You could spend the whole day creating and fine-tuning your Docker images, configuring each container one by one, and doing it all over again with every update (I can feel your excitement already!). Or… you could use Warden.
Warden?
David Alger published Warden on GitHub on June 3, 2019 (see here). The goal is simple: let you spin up dev environments via Docker containers, quickly and painlessly. Today, Warden supports several stacks: Magento 1/2, Symfony, Laravel, WordPress, and more.
The concept is even simpler: you choose your environment. Warden generates a .env
file for you. You fill in your versions. You run one magic command… and bam. All your containers are created, and your environment is up and running.
How do I set it up on my machine (or with my team)?
Warden works on Linux, macOS, and Windows. But if you’re on Windows, you **must** install WSL (Windows Subsystem for Linux).

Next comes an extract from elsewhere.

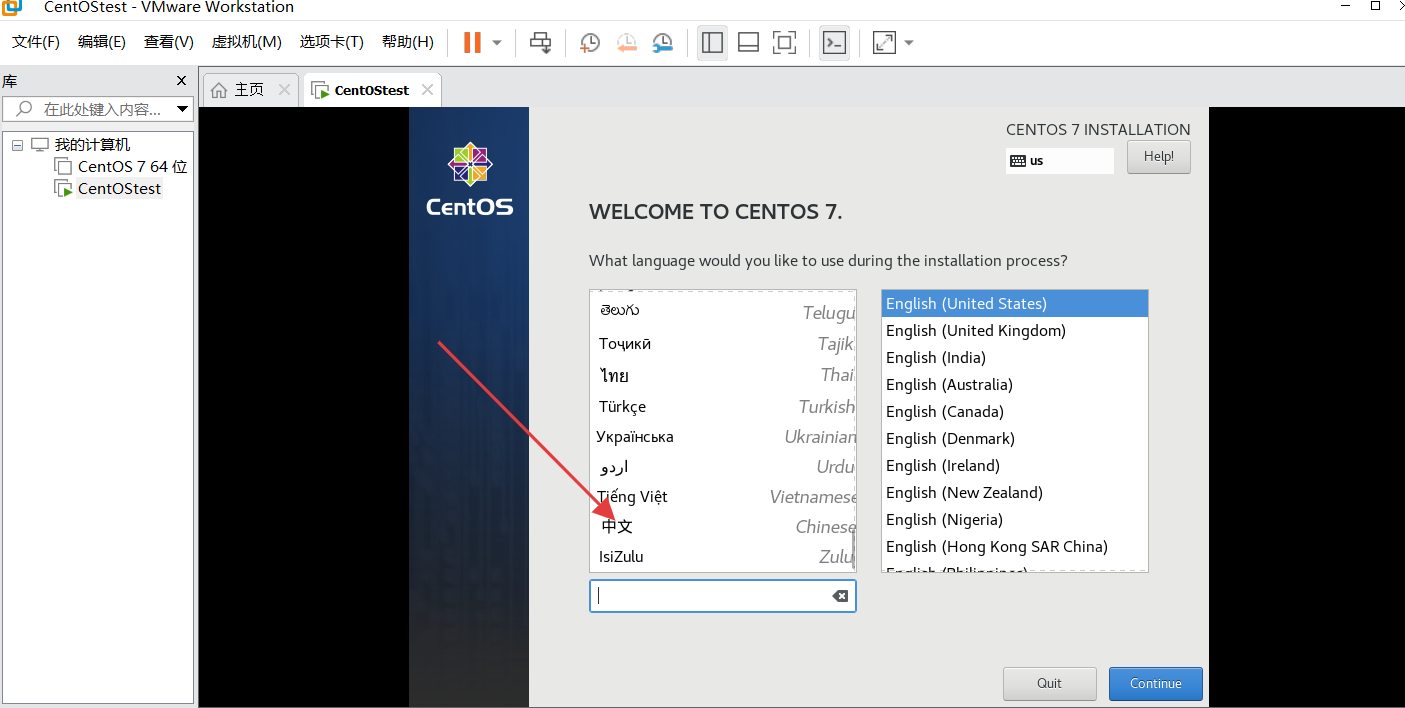Collapse the 我的计算机 tree node
This screenshot has width=1405, height=708.
point(16,144)
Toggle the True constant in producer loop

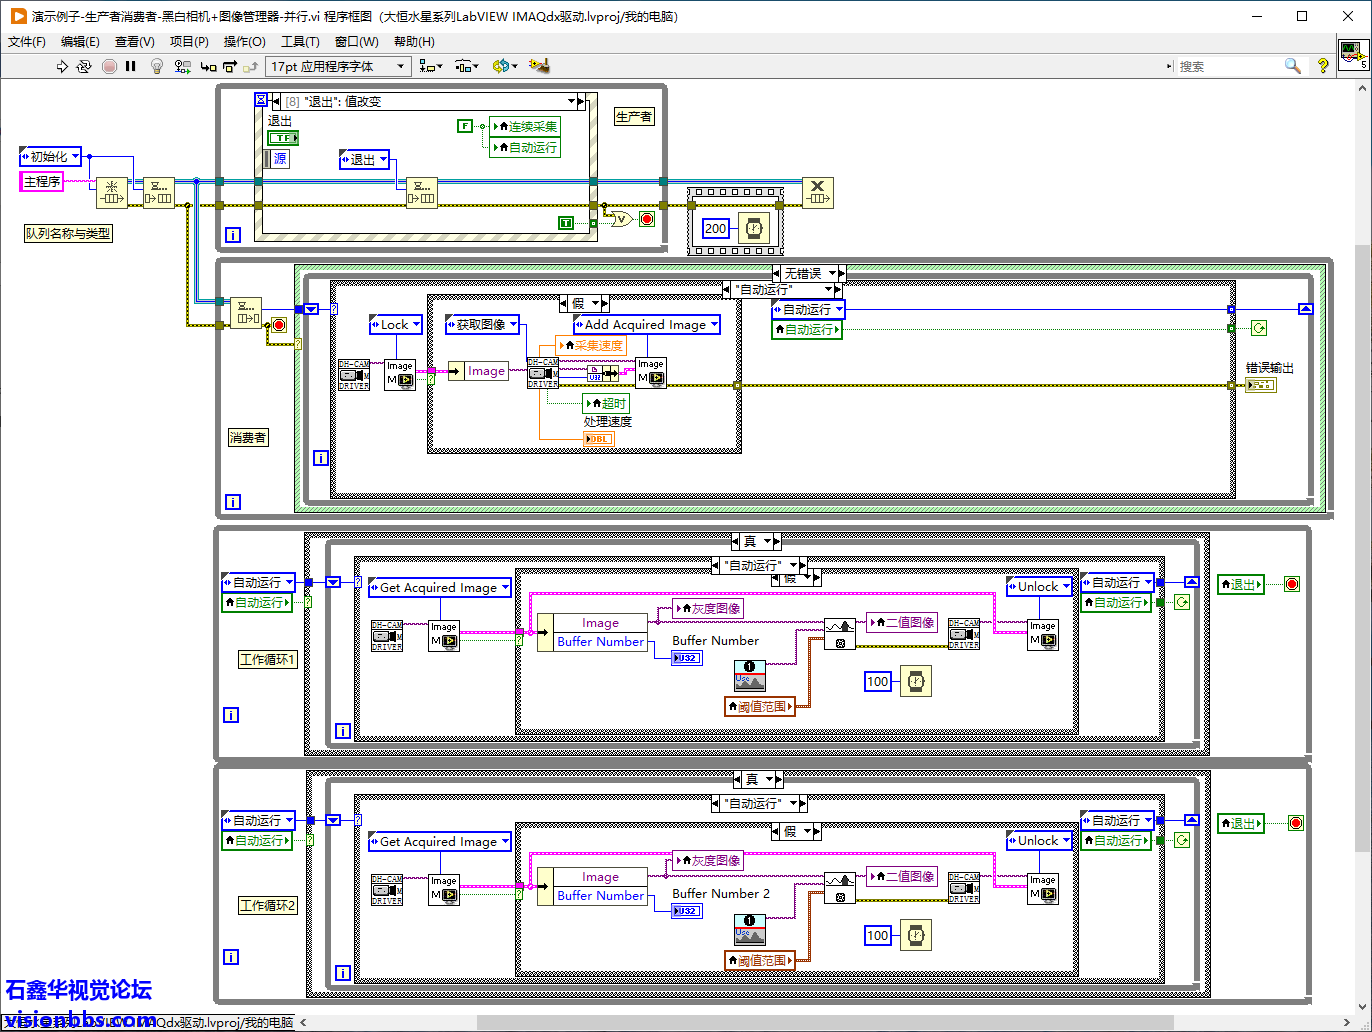coord(566,223)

Then, install Docker Desktop (or just Docker depending on your OS), followed by Homebrew, or clone the Git repo and make it executable. Once that’s done, run:
warden install
And that’s it—Warden is now ready to go on your machine.
You can also enable automatic DNS resolution and generate self-signed certificates. Feel free to explore those options based on your needs.

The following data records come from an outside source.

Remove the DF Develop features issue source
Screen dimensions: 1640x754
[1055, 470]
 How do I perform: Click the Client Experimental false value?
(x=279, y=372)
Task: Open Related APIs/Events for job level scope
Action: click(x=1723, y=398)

And for Magento, how do we proceed?
Once Warden is installed, let’s move on to Magento 2.
First, I create a project folder:
mkdir -p ~/Sites/myproject cd ~/Sites/myproject
Then I initialize the environment:
warden env-init myproject magento2
Warden generates the necessary files, including a .env
file. Next, I sign the SSL certificate:
warden sign-certificate myproject.test
Make sure the domain used here matches the TRAEFIK_DOMAIN
variable in the .env
file.
Then I start the environment:
warden env up
If you get a “Mounts denied” error, just follow the on-screen instructions. It’s usually a permissions issue. Once that’s resolved, re-run the command.

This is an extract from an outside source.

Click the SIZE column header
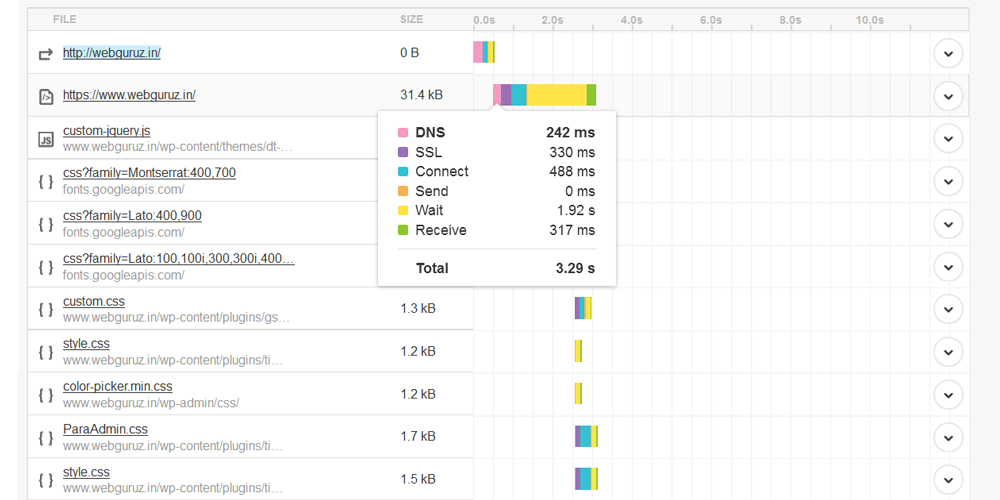 [411, 19]
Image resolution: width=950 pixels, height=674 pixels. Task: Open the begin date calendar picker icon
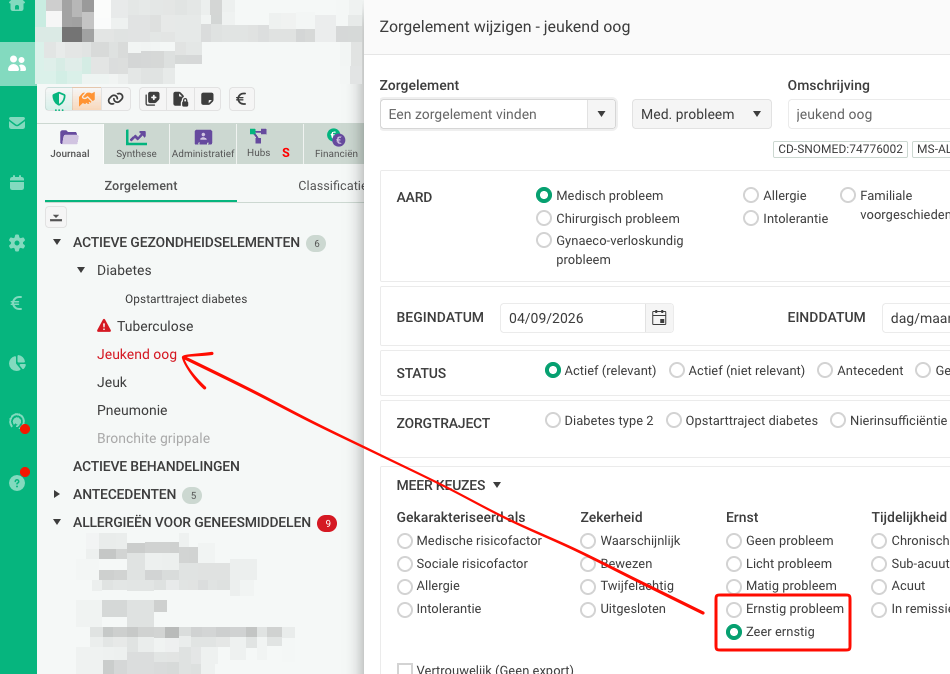pyautogui.click(x=659, y=318)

Next, I enter the PHP container:
warden shell
Before fetching Magento, I configure Composer with my Marketplace credentials:
composer global config http-basic.repo.magento.com <public_key> <private_key>
Then I download Magento:
composer create-project --repository-url=https://repo.magento.com/ magento/project-community-edition /tmp/magento2 2.4.6
I copy the files to the web folder:
rsync -a /tmp/magento2/ /var/www/html/ rm -rf /tmp/magento2/
And finally, I run the install:
bin/magento setup:install \ --base-url=https://app.myproject.test/ \ --db-host=db \ --db-name=magento \ --db-user=magento \ --db-password=magento \ --backend-frontname=admin \ --admin-firstname=Admin \ --admin-lastname=User \ --admin-email=admin@myproject.test \ --admin-user=admin \ --admin-password=Admin123! \ --amqp-host=rabbitmq \ --amqp-port=5672 \ --amqp-user=guest \ --amqp-password=guest \ --search-engine=opensearch \ --opensearch-host=opensearch \ --opensearch-port=9200 \ --opensearch-index-prefix=magento2 \ --opensearch-enable-auth=0 \ --opensearch-timeout=15 \ --session-save=redis \ --session-save-redis-host=redis \ --session-save-redis-port=6379 \ --session-save-redis-db=2 \ --cache-backend=redis \ --cache-backend-redis-server=redis \ --cache-backend-redis-db=0 \ --cache-backend-redis-port=6379 \ --page-cache=redis \ --page-cache-redis-server=redis \ --page-cache-redis-db=1 \ --page-cache-redis-port=6379
And done. Magento is now running locally in a clean, stable, and reproducible environment.
To wrap up
Thanks to Warden, you can forget the endless setup struggles and focus on what matters most: coding. Yes, there’s a bit of configuration at the start, but honestly, the convenience that follows makes it a fantastic time investment.
Now that everything’s running locally, all that’s left is to launch your favorite IDE (#team Word for me, like every dev ninja!), prepare a few liters cups of coffee… and code in peace.